Saved data entries
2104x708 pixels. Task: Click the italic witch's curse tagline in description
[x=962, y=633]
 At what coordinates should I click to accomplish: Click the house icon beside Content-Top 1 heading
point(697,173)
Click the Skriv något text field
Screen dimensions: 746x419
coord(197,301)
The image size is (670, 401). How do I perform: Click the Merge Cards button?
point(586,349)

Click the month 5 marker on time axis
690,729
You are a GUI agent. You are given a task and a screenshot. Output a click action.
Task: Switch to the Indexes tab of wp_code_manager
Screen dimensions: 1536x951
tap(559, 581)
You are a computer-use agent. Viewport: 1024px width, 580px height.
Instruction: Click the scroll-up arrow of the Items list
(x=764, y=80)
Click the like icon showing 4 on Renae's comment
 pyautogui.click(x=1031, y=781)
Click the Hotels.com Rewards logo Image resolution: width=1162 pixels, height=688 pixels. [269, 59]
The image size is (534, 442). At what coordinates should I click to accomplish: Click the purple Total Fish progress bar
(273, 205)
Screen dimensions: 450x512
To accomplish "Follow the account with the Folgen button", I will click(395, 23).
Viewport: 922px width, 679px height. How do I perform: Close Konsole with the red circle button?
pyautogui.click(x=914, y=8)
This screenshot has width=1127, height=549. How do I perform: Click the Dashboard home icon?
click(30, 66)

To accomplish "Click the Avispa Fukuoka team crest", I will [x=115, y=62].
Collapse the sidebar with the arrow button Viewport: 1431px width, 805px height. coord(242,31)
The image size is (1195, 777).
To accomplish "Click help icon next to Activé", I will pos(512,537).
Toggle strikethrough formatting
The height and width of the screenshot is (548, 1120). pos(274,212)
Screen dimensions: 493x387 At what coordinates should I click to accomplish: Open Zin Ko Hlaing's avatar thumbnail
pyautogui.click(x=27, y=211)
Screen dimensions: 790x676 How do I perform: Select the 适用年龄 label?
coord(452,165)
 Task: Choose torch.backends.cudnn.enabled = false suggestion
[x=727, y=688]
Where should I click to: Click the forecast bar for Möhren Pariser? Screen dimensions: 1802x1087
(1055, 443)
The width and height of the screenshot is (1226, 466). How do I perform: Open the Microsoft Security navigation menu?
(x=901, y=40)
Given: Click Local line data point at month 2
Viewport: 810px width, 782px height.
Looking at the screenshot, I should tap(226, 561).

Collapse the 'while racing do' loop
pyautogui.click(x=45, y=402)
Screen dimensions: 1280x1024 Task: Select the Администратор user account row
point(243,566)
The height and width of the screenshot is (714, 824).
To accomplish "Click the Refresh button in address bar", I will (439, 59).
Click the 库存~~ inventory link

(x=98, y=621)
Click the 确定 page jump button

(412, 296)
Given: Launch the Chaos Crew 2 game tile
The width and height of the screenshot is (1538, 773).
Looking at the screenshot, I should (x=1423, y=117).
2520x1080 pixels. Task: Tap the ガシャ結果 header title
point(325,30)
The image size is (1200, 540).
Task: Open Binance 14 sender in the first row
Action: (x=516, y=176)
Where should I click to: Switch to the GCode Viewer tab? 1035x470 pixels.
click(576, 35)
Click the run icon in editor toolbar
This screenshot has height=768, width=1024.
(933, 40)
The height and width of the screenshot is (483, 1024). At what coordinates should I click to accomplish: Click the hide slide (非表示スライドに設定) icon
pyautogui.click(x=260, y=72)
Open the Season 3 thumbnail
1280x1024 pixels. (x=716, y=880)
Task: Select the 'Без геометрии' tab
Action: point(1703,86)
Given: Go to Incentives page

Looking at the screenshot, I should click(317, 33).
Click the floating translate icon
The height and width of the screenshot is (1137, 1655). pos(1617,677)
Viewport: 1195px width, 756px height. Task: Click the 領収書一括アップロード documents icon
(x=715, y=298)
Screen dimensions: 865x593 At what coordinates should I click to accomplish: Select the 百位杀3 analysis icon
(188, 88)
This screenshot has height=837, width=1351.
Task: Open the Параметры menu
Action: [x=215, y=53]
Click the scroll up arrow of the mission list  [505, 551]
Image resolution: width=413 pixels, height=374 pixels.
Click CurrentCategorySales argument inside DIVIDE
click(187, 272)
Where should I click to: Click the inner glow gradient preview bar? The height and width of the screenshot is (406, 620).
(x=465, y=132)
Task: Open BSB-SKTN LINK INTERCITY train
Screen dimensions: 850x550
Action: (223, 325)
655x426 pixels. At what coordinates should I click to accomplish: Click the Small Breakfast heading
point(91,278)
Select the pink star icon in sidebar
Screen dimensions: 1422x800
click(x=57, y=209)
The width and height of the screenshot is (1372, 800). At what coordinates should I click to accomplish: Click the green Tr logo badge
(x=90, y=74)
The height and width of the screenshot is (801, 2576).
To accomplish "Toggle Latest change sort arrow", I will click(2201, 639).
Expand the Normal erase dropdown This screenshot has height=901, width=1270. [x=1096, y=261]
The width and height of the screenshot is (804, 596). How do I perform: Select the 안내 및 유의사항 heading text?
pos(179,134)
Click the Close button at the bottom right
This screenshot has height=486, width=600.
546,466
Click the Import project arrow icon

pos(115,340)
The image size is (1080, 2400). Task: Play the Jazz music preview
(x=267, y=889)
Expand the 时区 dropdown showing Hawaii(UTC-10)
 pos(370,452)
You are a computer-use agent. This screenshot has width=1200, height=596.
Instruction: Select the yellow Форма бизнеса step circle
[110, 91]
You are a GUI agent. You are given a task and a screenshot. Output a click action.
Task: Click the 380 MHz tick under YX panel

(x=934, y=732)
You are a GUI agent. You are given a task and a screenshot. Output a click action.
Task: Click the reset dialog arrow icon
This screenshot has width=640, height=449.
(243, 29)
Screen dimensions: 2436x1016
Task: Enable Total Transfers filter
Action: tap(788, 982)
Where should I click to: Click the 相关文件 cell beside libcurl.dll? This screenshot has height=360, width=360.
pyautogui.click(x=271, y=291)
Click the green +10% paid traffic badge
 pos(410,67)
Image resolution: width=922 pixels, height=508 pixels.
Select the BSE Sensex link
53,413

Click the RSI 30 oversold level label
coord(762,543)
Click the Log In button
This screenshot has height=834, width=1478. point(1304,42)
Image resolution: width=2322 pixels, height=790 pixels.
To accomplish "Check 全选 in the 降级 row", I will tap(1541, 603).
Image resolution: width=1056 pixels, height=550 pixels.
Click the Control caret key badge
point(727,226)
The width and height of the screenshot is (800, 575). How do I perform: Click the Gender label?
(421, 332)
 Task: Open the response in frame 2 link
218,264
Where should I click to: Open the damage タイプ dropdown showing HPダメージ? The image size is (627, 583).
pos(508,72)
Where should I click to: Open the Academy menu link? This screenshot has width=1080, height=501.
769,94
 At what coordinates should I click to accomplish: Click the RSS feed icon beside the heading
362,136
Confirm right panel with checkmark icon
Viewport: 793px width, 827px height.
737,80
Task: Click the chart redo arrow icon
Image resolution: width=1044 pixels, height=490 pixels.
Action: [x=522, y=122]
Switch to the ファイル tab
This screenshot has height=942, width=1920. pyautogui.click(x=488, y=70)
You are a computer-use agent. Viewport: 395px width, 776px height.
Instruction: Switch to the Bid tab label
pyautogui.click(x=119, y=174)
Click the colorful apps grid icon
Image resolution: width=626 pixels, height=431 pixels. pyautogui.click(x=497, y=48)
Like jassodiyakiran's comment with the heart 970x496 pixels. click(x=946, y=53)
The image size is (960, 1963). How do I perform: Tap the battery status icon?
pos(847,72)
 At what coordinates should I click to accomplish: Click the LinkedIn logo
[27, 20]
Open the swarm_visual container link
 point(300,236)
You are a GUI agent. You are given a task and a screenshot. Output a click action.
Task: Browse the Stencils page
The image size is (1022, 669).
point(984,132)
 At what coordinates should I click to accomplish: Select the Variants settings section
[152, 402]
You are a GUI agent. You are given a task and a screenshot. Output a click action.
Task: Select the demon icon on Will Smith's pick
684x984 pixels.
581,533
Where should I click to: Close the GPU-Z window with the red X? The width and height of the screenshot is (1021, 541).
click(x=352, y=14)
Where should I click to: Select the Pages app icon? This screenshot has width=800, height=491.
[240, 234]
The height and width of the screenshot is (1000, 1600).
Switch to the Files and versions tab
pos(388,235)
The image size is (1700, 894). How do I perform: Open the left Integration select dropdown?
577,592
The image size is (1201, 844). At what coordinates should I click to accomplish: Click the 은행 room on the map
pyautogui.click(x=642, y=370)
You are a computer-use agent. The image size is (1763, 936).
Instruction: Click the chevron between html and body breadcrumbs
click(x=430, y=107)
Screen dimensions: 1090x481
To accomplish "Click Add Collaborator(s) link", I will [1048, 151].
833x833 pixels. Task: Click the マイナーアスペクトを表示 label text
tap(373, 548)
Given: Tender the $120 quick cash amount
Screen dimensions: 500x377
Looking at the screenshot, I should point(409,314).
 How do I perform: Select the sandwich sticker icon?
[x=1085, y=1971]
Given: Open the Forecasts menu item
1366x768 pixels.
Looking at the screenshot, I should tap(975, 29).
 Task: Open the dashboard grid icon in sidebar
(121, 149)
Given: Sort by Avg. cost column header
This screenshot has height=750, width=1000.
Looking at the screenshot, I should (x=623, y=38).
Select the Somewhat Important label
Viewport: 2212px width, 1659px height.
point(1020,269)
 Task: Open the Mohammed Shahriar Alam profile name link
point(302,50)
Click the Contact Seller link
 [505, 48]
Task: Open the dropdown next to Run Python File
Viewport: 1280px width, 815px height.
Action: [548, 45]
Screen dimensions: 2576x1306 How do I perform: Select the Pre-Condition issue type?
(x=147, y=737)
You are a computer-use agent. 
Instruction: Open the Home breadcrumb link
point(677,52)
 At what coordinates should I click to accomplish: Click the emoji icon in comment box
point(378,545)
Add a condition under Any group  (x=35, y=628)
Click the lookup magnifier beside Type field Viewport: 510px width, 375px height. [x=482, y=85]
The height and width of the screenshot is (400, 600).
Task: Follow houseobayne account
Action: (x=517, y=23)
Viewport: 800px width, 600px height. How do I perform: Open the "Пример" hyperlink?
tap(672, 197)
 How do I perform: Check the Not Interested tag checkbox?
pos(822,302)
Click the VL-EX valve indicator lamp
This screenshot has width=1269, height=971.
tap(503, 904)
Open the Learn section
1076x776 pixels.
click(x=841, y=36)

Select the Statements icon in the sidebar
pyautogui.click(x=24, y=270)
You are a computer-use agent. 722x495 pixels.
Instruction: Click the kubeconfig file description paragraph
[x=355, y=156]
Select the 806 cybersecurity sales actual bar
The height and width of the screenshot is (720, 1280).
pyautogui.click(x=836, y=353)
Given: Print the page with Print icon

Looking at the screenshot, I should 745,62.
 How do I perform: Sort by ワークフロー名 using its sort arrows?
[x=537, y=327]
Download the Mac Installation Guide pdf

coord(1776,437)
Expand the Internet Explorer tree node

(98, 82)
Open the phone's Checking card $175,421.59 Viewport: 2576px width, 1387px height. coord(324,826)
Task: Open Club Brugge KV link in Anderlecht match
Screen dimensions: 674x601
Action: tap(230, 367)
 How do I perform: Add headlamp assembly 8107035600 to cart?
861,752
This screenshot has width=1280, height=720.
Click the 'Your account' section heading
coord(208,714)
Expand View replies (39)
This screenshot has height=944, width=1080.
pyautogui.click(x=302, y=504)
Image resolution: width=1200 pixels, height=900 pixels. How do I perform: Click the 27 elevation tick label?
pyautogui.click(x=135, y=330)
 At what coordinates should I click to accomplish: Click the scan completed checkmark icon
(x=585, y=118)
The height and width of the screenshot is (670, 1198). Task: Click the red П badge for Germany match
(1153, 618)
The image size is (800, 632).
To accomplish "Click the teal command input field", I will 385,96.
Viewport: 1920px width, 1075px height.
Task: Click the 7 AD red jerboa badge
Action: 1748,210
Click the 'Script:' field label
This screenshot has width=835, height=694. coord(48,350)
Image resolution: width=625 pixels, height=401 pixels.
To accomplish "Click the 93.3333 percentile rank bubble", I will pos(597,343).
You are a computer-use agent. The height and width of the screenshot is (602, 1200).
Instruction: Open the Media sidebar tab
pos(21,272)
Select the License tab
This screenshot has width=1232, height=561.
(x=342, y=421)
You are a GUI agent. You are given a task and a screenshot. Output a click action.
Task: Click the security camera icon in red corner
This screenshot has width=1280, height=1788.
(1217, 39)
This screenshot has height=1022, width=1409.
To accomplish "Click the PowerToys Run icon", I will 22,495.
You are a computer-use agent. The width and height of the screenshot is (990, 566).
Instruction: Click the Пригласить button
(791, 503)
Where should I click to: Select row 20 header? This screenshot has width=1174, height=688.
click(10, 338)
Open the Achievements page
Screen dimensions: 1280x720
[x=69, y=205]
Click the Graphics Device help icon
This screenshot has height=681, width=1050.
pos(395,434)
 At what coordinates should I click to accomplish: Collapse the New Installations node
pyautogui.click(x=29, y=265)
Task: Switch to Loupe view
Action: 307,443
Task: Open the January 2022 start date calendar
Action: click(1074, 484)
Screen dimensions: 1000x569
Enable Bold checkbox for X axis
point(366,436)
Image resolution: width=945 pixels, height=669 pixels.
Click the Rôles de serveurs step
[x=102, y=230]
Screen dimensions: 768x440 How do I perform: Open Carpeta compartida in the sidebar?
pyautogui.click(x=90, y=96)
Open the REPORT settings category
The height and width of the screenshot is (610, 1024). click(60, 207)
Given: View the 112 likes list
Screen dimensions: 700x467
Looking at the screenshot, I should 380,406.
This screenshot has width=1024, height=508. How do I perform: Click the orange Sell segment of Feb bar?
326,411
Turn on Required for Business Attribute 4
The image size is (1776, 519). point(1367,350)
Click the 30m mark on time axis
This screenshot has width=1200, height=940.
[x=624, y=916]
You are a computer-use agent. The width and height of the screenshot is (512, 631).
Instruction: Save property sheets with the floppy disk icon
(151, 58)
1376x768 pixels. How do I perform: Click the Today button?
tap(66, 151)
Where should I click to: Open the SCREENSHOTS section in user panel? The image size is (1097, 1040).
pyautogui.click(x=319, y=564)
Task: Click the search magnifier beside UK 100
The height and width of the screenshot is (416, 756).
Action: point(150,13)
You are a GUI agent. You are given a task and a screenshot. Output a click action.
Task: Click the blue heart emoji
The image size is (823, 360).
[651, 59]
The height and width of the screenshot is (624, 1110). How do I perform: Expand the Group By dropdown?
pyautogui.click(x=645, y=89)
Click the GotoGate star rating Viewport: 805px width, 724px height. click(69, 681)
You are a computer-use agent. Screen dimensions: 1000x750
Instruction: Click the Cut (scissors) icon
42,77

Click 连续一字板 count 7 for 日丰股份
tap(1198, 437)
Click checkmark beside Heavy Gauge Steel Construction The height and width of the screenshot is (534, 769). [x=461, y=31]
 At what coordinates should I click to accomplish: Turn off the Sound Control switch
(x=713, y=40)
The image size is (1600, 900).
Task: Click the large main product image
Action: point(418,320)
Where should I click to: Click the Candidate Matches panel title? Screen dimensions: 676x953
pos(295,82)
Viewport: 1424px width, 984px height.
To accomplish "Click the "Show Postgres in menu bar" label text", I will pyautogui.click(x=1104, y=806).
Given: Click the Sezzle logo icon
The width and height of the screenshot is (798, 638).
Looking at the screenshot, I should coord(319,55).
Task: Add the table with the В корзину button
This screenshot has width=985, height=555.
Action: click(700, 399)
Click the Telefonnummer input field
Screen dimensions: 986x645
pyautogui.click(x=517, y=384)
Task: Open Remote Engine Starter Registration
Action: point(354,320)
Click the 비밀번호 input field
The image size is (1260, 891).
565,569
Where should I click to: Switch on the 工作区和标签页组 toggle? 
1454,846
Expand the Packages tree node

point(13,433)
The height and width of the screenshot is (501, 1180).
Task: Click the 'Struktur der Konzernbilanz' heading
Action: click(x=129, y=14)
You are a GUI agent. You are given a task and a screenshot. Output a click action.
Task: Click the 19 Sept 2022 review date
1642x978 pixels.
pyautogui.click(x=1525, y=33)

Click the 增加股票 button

REQUIRED ACTION =>
Look above for the line that contains "You are a computer-use agent. The image". Starting there, transcribe every line exactly until you have copied the line that contains "Given: Open the Forecasts menu item".

TASK RESPONSE =>
You are a computer-use agent. The image size is (1763, 936).
Instruction: Click the chevron between html and body breadcrumbs
click(x=430, y=107)
Screen dimensions: 1090x481
To accomplish "Click Add Collaborator(s) link", I will [1048, 151].
833x833 pixels. Task: Click the マイナーアスペクトを表示 label text
tap(373, 548)
Given: Tender the $120 quick cash amount
Screen dimensions: 500x377
Looking at the screenshot, I should point(409,314).
 How do I perform: Select the sandwich sticker icon?
[x=1085, y=1971]
Given: Open the Forecasts menu item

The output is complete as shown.